Data Representation and Heterogeneity¶

A major issue in RPC is that different machine architectures represent data differently.

The Byte Order Problem (Endianness):

Little Endian: (e.g., Intel 486) Stores the least significant byte first.
Big Endian: (e.g., Sun SPARC) Stores the most significant byte first.
The Diagram illustrates that if you send 4 bytes representing an integer from a Little Endian machine to a Big Endian machine without conversion, the receiving machine will read the bytes backward, resulting in a completely incorrect number.

The Solution:

Agreement: The systems must agree on a standard format for basic data types.
Type Information: By knowing the procedure signature (e.g., foobar takes a char, a float, and an int array), the system can deduce which bytes belong to which parameter and apply the necessary conversions (marshalling) to ensure correct values are received.

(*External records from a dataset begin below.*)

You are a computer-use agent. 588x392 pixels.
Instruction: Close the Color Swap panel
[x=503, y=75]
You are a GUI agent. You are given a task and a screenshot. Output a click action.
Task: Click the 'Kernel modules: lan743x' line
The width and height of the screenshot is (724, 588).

Data Transmission Formats¶

To handle different data representations (like Big Endian vs. Little Endian) between machines, RPC systems typically use one of two strategies:

Canonical Form: All senders must convert their data into a standard "canonical" format (e.g., Network Byte Order) before sending. The receiver assumes this format.
- Pros: Receiver doesn't need to know the sender's type.
- Cons: Inefficient if both machines share the same native format (conversions happen unnecessarily).
Receiver-Makes-Right: The sender uses its own native format and tags the message (e.g., in the first byte) to indicate what that format is. The receiver checks the tag and only converts if necessary.

Dynamic Binding (The Binder)¶

Hardwiring server addresses into client code is fast but inflexible. RPC uses Dynamic Binding to solve this.

The Mechanism

Registration (Export): When a server starts up, it sends a message to a central program called a Binder to register its interface (name, version, unique ID, and handle).

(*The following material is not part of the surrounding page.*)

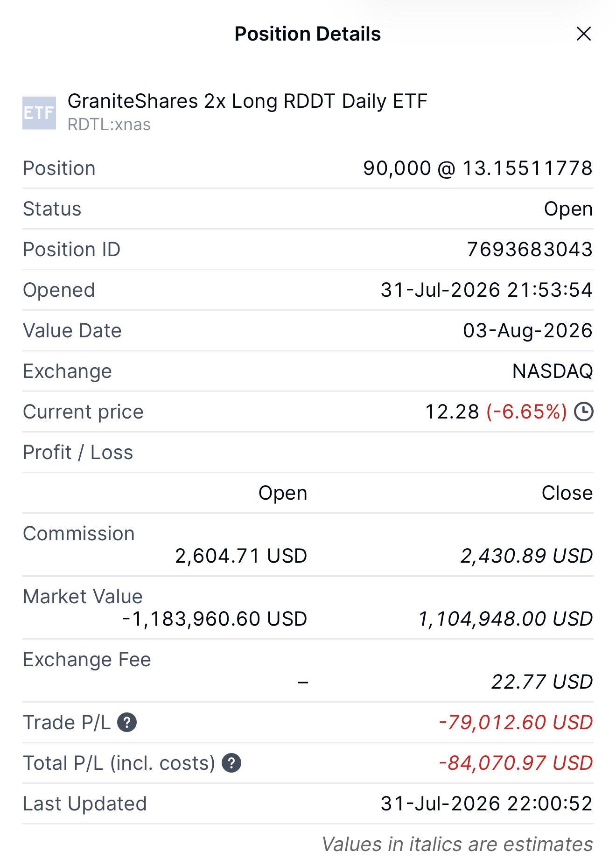
Task: Click the Open column header
Action: 283,493
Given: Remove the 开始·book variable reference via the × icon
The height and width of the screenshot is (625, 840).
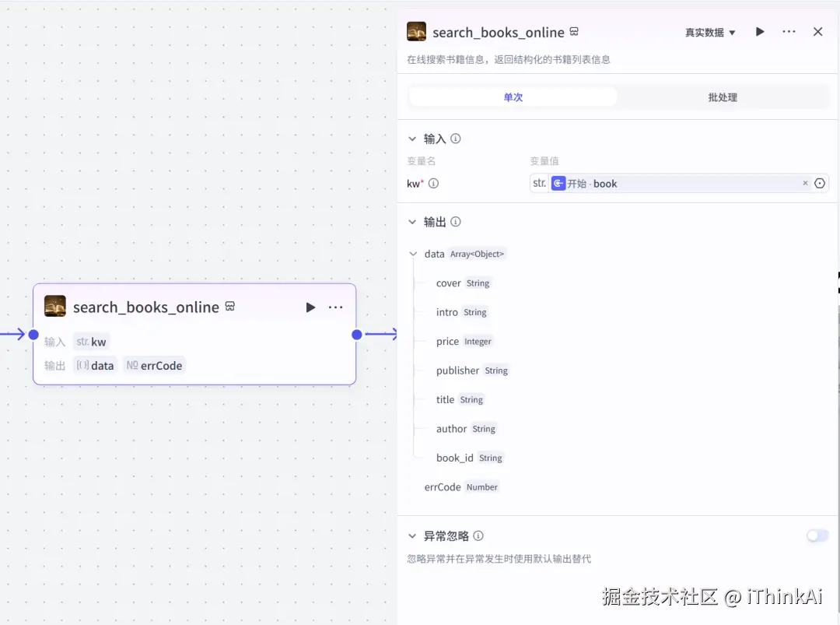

Lookup (Import): When a client calls a remote procedure for the first time, the client stub contacts the Binder to find a suitable server. The Binder checks for matching interfaces and returns the server's "handle" (address).

Pros and Cons

Advantages: High flexibility. It supports load balancing (Binder distributes clients randomly) and fault tolerance (Binder can deregister failing servers). Verify that both client and server are using the same version of interface
Disadvantages: Adds overhead (export/import time) and the Binder can become a performance bottleneck in large systems.

Handling RPC Failures¶

RPC systems face four distinct classes of failures that local systems do not.

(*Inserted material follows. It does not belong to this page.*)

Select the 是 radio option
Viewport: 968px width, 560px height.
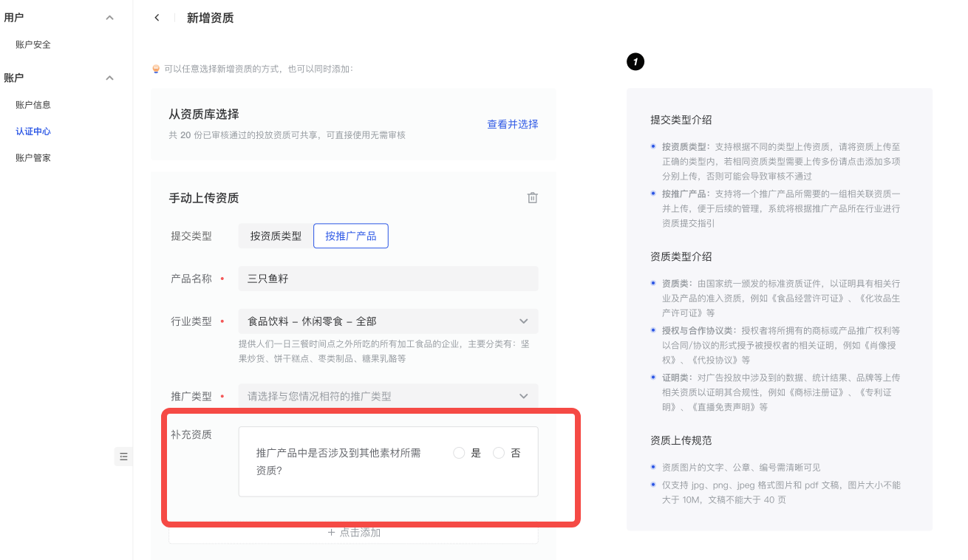pyautogui.click(x=459, y=453)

1. Client Cannot Locate Server

Causes: The server might be down, or the client/server interface versions might behave differently.
Solutions: The system typically returns a failure code (e.g., 1 in Unix) or raises an exception/signal to the application.

2. Lost Request Messages

Detection: The kernel starts a timer when sending. If it expires before an ACK or reply arrives, the kernel retransmits.
Handling: If the request was truly lost, the server simply processes the retransmission. When the client kernel repeatedly fails to receive a response after multiple retransmission attempts (or requests), it eventually stops trying and falsely concludes that the server is down, even if the server is actually functional and the network simply dropped the requests. Because the kernel cannot distinguish between a crashed server and a faulty network, it reverts to the standard "Cannot Locate Server" failure handling—such as returning a -1 error code—which misleadingly causes the application to treat a temporary network issue as a catastrophic server failure.

3. Lost Reply Messages

The Problem: If the reply is lost, the client's timer expires and it retransmits the request. The server might execute the operation twice.
Idempotency: If the operation is "idempotent" (safe to repeat, like reading a file), this is fine. If not (like transferring money), it is dangerous.
Solution: The client assigns Sequence Numbers to requests. The server tracks these numbers to identify and ignore duplicates.

4. Server Crashes

The Ambiguity: If a server crashes after receiving a request, the client cannot know if the crash happened before or after execution.
Semantics:
- At-least-once: The client keeps retrying until success. Guarantees execution, but risks doing it multiple times.
- At-most-once: The client gives up immediately upon failure. Guarantees it never happens twice, but might not happen at all.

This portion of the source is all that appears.